Twenty steers were brought to the farm by defendant in August and September 1938. They then weighed on the average a little less than 400 pounds.
Twice in the fall of 1939 plaintiff mentioned selling the steers, but defendant advised waiting, and so plaintiff continued caring for them. Again, in October 1940, plaintiff brought up the subject of selling the steers, and he testified that defendant replied: "Hell, what little you have in the steers don't amount to anything. * * * They are my steers, and I will sell them when I please." Examined by his own counsel, defendant testified that he wanted possession of the steers to prepare them for market and that when they were marketed he did not intend to pay plaintiff his share of the price.
Plaintiff testified that the reasonable value of his labor in keeping and caring for the cattle was two dollars a day.
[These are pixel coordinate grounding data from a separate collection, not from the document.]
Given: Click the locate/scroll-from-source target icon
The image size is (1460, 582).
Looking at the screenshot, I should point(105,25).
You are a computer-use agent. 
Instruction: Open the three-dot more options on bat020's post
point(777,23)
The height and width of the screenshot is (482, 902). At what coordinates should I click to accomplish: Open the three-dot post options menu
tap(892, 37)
It was estimated that in October 1940 the steers averaged between 950 and 1,000 pounds in weight, and that they would bring somewhere between seven and eight and one-half cents per pound on the market. According to defendant's testimony on cross-examination, if the steers had been sold then, plaintiff's share of the price would have been about $450.
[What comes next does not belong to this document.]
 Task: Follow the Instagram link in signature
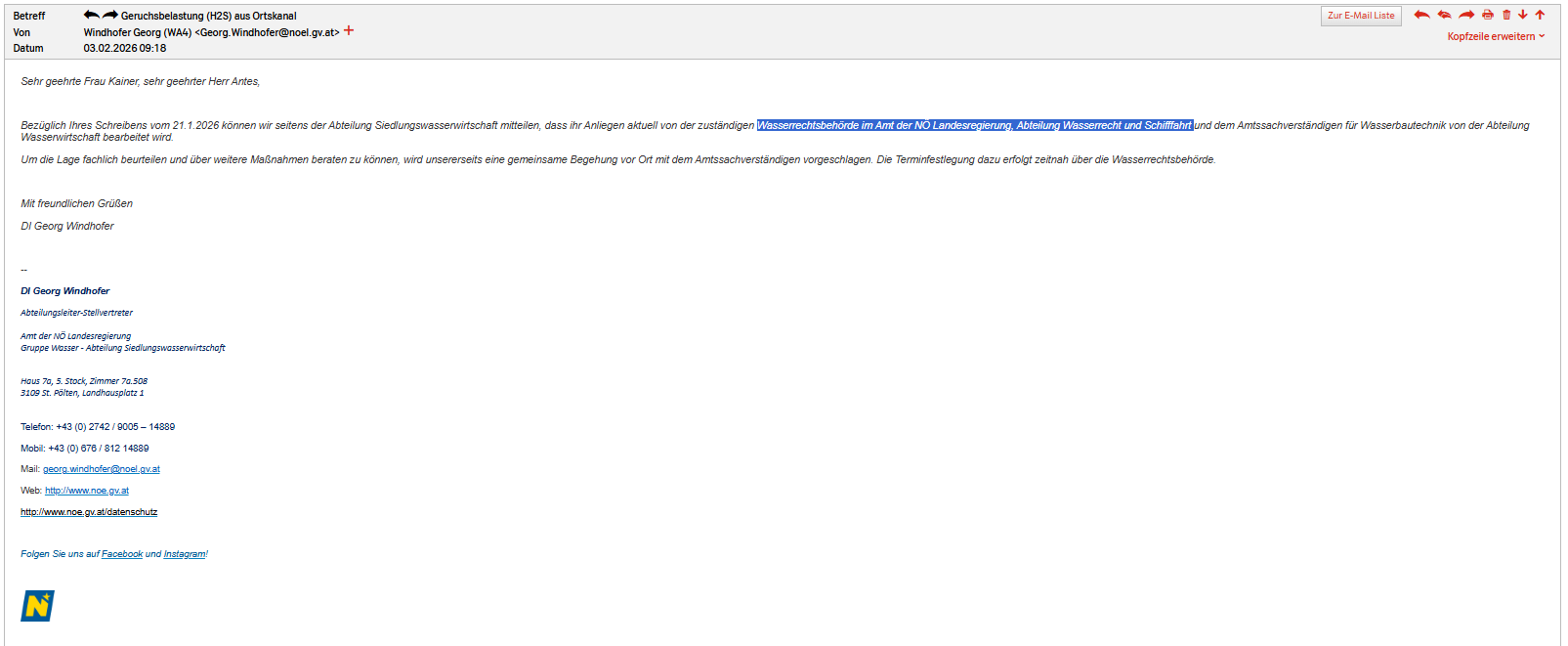[x=184, y=554]
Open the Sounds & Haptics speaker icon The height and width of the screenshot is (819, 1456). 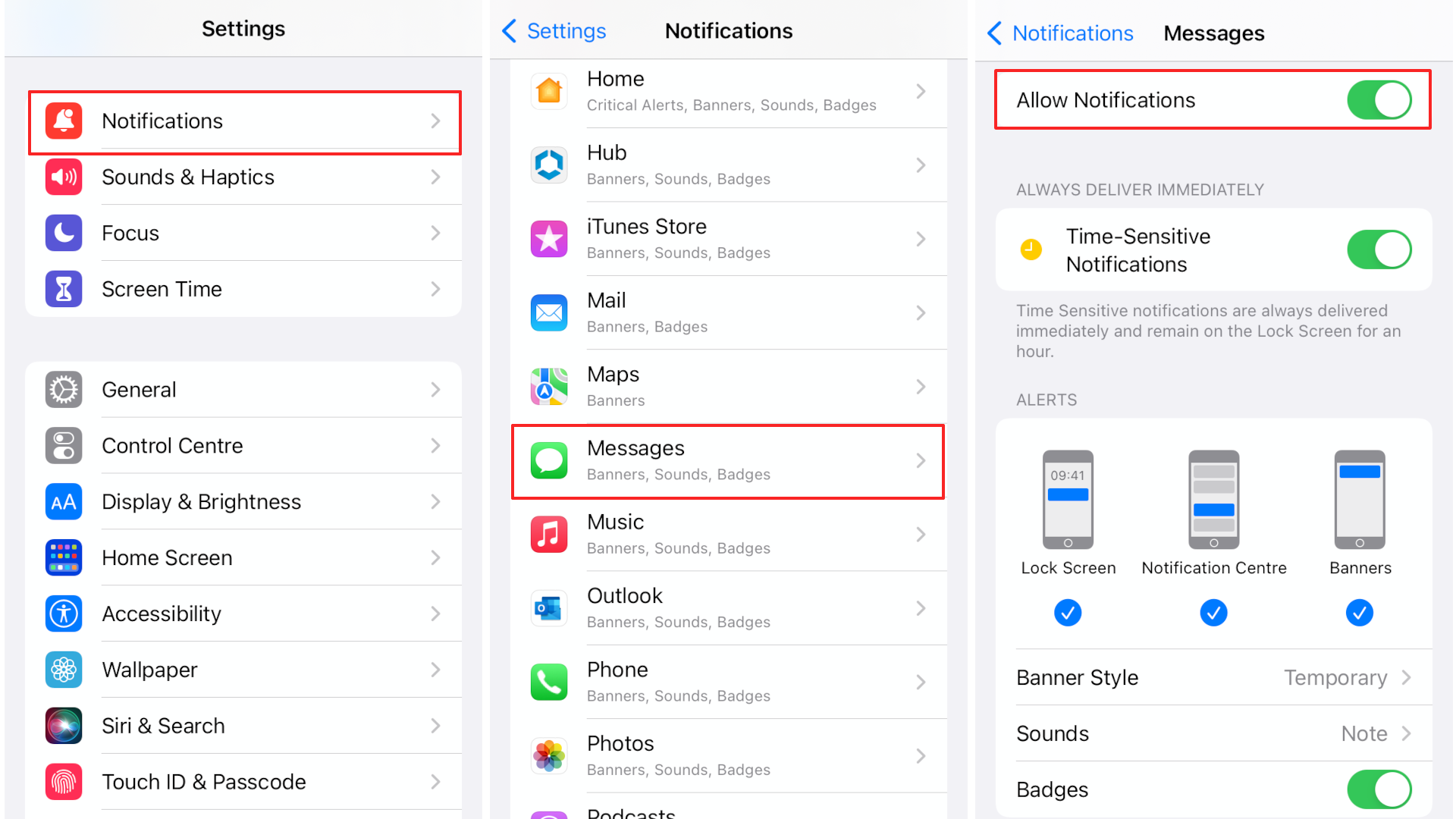[x=64, y=177]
The court charged the jury that plaintiff "has elected to treat the contract as rescinded, as he had a right to do if you find that defendant breached it, and to recover the reasonable value of the services rendered." The court also charged that ordinarily "the rights of contracting parties are measured by the terms of their contract," and "generally speaking the measure of damages for a refusal to comply therewith is the value of that which was to have been received, but when the medium is such that its value cannot be definitely ascertained its value may be considered equivalent to that of the services in question, and in such case recovery may be had for the value of that service." The court then instructed the jury to determine whether the value of that *169 which plaintiff was to receive under the contract as compensation for keeping the cattle could be definitely ascertained. The measure of recovery embodied in this charge is assigned by defendant as error.
As supporting the instruction, counsel for plaintiff relies upon the case of Brown v. St. P. M. M. Ry. Co.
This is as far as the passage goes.